【泉谷しげるの毒舌コラム オレに言わせろ!】大杉漣の死、認めねえ 名医なら「興奮しながら、リラックスしよう」ぐらいのこと言えっ

簡単には受け入れられないゾ

 長い付き合いだった大杉漣が、突然のように急死した。しかし、オイラはいまだに受け入れる気はないし、これからも彼の“死”を認めようとはしないな、きっと。

 タレントに名医がアドバイスするテレビ番組に出演したンだが、共演者にオイラと同じく(?)医者ぎらいが何人かいたので、居並ぶ名医たちとの対決姿勢がまる出しとなったのだ。

 その回は「血圧」がテーマで、オイラも久しぶりに血圧測帯を半日付けての実験に協力したんだが、何分かおきに血圧測帯が腕を絞めてくるもんだから、「イテテ」を連発。オイラを怒らせて血圧をあげようという魂胆だ。

 オイラはこう見えても脈拍は超正常。ナニかと神経質になって、カラダに気を使うタイプでないし、暴れたいときは暴れるのさ。

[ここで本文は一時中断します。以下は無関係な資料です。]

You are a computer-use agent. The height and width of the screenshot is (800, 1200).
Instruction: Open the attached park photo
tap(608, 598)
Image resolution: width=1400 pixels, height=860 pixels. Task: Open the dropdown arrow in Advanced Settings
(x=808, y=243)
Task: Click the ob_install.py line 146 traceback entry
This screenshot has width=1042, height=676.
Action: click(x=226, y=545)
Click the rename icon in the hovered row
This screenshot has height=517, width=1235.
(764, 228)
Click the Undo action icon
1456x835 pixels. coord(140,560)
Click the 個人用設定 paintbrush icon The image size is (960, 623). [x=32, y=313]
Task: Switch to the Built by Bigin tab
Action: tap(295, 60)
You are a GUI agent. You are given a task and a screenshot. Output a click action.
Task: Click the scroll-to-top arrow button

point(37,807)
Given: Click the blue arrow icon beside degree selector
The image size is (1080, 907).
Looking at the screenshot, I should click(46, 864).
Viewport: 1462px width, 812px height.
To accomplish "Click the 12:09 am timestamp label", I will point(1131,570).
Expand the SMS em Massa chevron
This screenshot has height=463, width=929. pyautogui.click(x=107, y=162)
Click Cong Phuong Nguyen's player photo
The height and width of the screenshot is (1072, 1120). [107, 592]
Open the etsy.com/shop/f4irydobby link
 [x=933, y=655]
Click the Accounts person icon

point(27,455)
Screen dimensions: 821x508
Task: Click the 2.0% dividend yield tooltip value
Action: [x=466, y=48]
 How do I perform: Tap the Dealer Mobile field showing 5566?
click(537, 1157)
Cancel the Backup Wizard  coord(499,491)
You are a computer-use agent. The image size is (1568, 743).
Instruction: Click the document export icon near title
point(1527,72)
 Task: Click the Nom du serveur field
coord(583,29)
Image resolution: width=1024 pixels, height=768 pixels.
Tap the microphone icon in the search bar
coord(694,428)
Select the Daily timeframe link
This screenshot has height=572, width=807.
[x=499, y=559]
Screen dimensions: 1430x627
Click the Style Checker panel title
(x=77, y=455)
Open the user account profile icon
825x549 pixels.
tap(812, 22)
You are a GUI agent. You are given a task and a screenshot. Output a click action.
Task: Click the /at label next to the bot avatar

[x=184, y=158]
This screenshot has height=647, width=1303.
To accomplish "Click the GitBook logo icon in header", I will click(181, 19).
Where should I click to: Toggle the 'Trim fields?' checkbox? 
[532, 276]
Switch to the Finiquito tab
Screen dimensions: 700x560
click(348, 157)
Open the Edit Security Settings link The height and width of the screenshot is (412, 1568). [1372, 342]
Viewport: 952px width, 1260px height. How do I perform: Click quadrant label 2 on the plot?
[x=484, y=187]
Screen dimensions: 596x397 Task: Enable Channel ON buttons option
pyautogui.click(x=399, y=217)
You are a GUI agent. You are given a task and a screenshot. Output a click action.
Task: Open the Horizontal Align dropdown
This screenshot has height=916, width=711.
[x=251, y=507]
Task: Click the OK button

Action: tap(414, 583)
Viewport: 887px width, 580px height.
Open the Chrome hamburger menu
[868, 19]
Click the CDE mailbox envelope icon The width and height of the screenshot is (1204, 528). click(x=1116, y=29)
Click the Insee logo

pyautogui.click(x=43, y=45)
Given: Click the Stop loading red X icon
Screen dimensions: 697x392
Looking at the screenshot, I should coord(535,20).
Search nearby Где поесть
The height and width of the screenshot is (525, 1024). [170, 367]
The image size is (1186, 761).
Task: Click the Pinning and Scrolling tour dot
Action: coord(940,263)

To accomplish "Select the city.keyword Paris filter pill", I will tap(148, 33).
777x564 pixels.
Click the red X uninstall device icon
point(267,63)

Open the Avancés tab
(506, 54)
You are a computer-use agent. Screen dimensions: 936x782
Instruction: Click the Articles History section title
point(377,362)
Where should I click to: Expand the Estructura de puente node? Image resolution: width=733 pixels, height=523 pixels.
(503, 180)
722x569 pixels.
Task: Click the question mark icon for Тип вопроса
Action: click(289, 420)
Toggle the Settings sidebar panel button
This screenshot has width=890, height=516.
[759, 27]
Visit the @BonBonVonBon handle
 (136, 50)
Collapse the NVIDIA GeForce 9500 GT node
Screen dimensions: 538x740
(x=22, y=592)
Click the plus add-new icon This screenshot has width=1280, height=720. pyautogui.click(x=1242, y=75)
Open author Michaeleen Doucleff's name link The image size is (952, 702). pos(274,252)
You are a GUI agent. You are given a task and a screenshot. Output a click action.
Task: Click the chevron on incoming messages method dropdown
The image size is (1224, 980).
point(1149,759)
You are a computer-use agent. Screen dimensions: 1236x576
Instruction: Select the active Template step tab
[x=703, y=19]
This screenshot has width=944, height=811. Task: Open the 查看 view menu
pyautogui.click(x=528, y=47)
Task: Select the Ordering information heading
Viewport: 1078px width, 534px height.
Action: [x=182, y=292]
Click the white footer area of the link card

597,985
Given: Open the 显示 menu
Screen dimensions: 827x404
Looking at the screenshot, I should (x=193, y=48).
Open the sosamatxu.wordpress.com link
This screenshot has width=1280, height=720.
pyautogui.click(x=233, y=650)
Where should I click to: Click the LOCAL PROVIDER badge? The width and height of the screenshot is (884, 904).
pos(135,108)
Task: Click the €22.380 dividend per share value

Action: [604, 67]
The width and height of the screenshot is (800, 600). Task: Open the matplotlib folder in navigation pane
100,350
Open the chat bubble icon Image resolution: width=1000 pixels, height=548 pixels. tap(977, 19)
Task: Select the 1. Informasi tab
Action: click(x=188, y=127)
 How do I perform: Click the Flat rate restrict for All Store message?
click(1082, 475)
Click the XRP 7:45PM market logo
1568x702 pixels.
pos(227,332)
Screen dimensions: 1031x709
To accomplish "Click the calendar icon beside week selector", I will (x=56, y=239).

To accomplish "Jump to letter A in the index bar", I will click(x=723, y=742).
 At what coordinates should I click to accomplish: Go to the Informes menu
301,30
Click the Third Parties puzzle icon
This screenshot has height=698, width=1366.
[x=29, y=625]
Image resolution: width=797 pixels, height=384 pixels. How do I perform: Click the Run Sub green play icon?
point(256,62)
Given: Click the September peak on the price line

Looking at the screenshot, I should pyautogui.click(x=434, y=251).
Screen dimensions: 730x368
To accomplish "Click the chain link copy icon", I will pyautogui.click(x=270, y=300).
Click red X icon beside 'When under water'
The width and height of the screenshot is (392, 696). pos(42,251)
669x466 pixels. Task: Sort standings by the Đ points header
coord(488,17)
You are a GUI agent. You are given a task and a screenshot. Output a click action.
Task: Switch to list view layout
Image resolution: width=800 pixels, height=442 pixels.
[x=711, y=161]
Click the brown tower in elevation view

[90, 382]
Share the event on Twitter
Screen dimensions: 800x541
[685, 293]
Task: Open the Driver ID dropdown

 医者がよくいう「なるべく興奮しないで、食べて、よく寝て、リラックス」ばかりしていたら、オリンピックで闘えないだろが! 生きることは闘いなンだし、興奮しないものにナンの楽しみがあるのか。名医なら「興奮しながら、リラックスしよう」ぐらいのこと言えってンだ。

 しかし、オイラ世代は好き勝手に生きることを良しとし、バカと無理をやってポックリいっても「本望だ」と思ってるヤツが多い。だが、名医に言わせれば“突然死”のタイミングを狙うことはできないんだとさ。

 誰にも迷惑かけないで突然逝くことは、いくら本人は良くても周りに悲しみを残すことになるといわれて、その時だけシュンとしてしまったが、それ以外は皆、結構名医にかみついていたので、なンか楽しかったゾ。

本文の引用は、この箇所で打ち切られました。